Recently the denials of the Nanjing massacre have centered on the question of numbers. At the beginning, the war glorifiers had labeled the massacre as an “illusion” or a fiction, but this view was completely bankrupted by advances in scholarly research. So now they are reduced to arguing about the number of victims, to the effect that because the numbers are small, it was not a massacre. This debate limits the time frame and geographic extent of the events in order to calculate as small a number of victims as possible [calculations refuted by recent scholarly works in both China and Japan]....

. . . Yet another question that must be addressed is why Japanese became the perpetrators. Believing in emperor-system militarism, poisoned by sexism and ethnocentrism, without offering any resistance whatsoever, they became the perpetrators of a massacre. Understanding the conditions that made this possible is essential to preventing such offenses of history from ever happening again.2

Citations

  • 1 : Editorial Board, “Shinzo Abe’s Inability to Face History,” Washington Post, April 26, 2013, accessed January 1, 2014, Craig Dale, “A More Militaristic Japan?
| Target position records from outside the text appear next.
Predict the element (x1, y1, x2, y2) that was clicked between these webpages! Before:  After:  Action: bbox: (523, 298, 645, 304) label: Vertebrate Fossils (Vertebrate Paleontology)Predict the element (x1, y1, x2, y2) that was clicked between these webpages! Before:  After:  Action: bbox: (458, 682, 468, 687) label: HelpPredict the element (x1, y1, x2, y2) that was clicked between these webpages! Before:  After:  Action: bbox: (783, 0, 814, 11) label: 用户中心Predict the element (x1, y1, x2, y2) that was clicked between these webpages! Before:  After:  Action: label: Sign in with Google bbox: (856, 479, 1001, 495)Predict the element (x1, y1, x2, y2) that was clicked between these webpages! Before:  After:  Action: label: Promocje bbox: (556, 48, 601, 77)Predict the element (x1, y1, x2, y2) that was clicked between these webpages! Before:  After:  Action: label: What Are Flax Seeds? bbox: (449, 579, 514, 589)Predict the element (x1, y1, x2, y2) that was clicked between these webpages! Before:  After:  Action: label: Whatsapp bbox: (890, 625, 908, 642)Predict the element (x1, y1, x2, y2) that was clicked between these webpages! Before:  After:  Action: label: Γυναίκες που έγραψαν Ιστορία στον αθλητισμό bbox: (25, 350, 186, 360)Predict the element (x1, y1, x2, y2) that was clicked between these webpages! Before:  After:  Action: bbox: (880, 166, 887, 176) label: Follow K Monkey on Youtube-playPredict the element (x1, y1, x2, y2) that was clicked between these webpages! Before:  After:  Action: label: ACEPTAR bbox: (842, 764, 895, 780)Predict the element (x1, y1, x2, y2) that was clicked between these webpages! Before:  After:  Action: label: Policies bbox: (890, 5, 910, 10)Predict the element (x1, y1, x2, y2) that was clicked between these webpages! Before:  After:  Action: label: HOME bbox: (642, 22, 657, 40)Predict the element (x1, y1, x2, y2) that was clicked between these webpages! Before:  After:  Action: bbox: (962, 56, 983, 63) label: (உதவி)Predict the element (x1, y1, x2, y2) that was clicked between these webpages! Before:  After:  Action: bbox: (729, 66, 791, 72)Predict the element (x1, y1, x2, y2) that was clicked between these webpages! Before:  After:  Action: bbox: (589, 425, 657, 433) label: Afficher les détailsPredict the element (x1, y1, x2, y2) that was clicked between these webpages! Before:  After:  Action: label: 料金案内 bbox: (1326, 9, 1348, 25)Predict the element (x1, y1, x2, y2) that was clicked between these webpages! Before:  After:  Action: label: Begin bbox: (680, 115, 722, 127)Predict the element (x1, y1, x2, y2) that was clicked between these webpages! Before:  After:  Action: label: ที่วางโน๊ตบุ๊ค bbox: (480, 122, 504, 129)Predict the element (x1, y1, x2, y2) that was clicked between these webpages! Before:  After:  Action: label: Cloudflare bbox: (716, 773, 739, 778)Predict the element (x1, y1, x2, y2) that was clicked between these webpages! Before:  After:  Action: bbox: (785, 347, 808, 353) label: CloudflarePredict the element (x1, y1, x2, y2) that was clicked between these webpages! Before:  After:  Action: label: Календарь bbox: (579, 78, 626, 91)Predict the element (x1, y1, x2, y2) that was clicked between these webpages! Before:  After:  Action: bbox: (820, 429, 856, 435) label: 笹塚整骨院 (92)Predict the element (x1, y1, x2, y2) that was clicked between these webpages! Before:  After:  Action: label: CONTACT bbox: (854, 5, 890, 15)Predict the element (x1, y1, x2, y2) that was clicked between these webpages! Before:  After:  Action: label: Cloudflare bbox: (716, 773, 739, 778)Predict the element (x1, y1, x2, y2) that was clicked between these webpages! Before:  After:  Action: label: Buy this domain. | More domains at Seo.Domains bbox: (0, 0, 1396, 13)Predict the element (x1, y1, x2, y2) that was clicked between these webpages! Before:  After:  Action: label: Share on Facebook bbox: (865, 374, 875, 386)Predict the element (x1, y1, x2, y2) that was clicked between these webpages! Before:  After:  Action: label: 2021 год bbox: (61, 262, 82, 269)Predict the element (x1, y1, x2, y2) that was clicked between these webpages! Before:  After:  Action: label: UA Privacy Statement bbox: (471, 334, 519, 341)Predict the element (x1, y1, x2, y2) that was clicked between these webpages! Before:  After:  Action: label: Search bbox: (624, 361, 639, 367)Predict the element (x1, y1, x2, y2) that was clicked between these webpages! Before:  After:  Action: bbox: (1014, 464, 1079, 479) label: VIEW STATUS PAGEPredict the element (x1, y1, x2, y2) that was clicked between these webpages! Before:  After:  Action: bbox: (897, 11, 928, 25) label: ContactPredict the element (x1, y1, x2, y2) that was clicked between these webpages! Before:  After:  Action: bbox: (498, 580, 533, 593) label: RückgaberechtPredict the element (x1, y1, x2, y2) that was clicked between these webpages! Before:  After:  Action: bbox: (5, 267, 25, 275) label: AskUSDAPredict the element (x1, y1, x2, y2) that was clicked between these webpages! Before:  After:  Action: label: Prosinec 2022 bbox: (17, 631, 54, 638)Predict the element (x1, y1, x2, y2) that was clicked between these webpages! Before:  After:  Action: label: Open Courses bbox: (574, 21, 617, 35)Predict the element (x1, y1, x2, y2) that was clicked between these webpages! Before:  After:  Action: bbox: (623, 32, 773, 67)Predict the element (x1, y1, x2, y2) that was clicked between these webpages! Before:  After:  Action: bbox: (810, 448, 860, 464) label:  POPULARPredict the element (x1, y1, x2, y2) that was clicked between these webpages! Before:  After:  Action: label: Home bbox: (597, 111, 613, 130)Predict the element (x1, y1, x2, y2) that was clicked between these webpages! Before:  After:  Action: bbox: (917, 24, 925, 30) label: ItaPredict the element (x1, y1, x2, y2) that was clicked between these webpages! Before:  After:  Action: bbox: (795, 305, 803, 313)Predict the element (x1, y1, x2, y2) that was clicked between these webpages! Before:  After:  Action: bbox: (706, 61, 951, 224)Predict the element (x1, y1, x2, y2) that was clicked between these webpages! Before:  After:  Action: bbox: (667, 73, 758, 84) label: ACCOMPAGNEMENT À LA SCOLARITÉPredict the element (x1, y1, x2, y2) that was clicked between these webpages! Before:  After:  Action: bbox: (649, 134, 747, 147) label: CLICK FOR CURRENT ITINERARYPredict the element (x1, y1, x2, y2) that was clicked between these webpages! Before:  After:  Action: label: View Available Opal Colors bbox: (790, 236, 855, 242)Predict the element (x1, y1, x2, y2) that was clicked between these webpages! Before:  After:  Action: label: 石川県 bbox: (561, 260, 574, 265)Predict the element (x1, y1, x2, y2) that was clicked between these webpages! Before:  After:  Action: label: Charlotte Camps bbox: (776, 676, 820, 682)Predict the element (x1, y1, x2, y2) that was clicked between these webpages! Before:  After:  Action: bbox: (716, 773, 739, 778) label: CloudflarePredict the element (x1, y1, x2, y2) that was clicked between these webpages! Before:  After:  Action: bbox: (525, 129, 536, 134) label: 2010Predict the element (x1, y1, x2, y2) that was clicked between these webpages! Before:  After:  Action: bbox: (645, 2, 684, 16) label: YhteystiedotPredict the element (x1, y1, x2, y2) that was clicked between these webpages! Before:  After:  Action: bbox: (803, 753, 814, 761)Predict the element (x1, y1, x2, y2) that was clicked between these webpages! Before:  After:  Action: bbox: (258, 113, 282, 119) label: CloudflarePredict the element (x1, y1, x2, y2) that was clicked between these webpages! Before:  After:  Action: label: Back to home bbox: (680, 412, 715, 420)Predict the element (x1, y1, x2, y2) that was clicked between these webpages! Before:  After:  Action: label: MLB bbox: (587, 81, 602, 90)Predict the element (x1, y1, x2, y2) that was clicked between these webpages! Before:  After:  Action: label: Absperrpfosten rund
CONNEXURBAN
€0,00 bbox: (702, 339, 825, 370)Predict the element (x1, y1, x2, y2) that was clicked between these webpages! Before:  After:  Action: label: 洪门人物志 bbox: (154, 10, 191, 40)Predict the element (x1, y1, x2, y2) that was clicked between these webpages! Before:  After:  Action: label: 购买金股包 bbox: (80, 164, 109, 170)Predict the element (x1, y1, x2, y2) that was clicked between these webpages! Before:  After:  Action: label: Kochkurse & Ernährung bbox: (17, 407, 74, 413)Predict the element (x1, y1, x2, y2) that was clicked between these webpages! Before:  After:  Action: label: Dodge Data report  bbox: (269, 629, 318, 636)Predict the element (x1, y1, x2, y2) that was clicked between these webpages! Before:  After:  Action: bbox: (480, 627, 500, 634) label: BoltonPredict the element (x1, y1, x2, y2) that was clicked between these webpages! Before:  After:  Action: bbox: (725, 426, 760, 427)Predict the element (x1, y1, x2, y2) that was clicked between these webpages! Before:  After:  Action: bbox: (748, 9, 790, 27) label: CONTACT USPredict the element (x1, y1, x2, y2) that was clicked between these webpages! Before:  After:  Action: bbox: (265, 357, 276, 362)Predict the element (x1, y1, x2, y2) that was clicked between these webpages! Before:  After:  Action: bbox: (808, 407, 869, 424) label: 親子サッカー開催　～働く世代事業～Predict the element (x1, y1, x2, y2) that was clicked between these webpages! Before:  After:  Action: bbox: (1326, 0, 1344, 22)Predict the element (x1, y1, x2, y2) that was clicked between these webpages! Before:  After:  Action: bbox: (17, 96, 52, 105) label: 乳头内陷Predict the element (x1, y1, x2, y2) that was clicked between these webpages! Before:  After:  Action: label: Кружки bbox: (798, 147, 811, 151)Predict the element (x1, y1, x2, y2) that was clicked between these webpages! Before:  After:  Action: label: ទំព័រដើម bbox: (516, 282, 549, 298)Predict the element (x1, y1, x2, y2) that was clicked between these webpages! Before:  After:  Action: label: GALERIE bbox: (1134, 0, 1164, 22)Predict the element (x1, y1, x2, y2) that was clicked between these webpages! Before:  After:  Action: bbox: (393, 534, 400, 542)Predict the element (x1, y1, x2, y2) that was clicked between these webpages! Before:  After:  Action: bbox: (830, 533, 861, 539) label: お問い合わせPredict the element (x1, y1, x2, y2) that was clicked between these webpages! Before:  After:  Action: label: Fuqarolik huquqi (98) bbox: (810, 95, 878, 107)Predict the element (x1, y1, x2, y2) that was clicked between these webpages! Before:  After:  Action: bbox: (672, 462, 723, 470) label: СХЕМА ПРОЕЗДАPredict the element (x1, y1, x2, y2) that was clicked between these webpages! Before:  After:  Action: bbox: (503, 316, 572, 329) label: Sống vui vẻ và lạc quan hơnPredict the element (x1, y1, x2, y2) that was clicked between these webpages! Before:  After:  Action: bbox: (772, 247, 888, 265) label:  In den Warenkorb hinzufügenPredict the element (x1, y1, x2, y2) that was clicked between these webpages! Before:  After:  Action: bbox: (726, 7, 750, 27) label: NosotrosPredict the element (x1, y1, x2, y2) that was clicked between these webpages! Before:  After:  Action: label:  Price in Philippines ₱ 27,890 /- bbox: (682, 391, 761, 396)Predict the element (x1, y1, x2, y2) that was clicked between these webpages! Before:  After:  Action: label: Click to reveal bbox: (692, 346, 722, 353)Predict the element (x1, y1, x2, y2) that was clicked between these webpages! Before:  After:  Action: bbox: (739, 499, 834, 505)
Shinzo Abe’s Party Now Controls Both Houses,” CBC News, July 22, 2013, accessed January 1, 2014. Note the final section, “History’s Lessons.”
  • 2 : Fujiwara Akira, “Nankin jiken o do miru ka” [How to See the Nanking Incident] (Tokyo: Aoki Shoten, 1998), 7–13, quoted in de Bary, Gluck, and Tiedemann, Sources of Japanese Tradition, 1289–90.

Connection Questions

  1. Fujiwara Akira notes the efforts of “war glorifiers” to deny the extent and severity of violence that occurred in Nanjing beginning in December 1937. What is the intent and impact of denying the details and impact of mass violence? How is historical denial different than historical revisionism? What are the possible motivations for an individual to deny aspects of their nations’ history?

  2. How can individuals and groups respond to attempts to deny the past? What steps did Fujiwara Akira take? Consider his essay “How to see the Nanjing incident.” Who was his primary audience? What was his argument? Which words, phrases and ideas from this passage stand out? How might his identity as a Japanese scholar influence how people respond to his words? Should his identity matter?

  3. Seventy five years after the Nanjing Atrocity, the Japanese Education Minister Hakubun Shimomura stated:

    In history, there is both light and shadow. ...I do not say that all of Japan's past history was splendid and correct. There are matters on which we must reflect. But I think it is also necessary to once again teach our children about the splendor of Japan's proper traditions and culture.3

    What are respectable parameters to hold in balancing a nation’s painful history with a nation’s history of splendor, traditions, and culture?

Citations

  • 3 : “Education Minster: Japan to Review Statements on History,” Asahi Shimbun, January 29, 2013.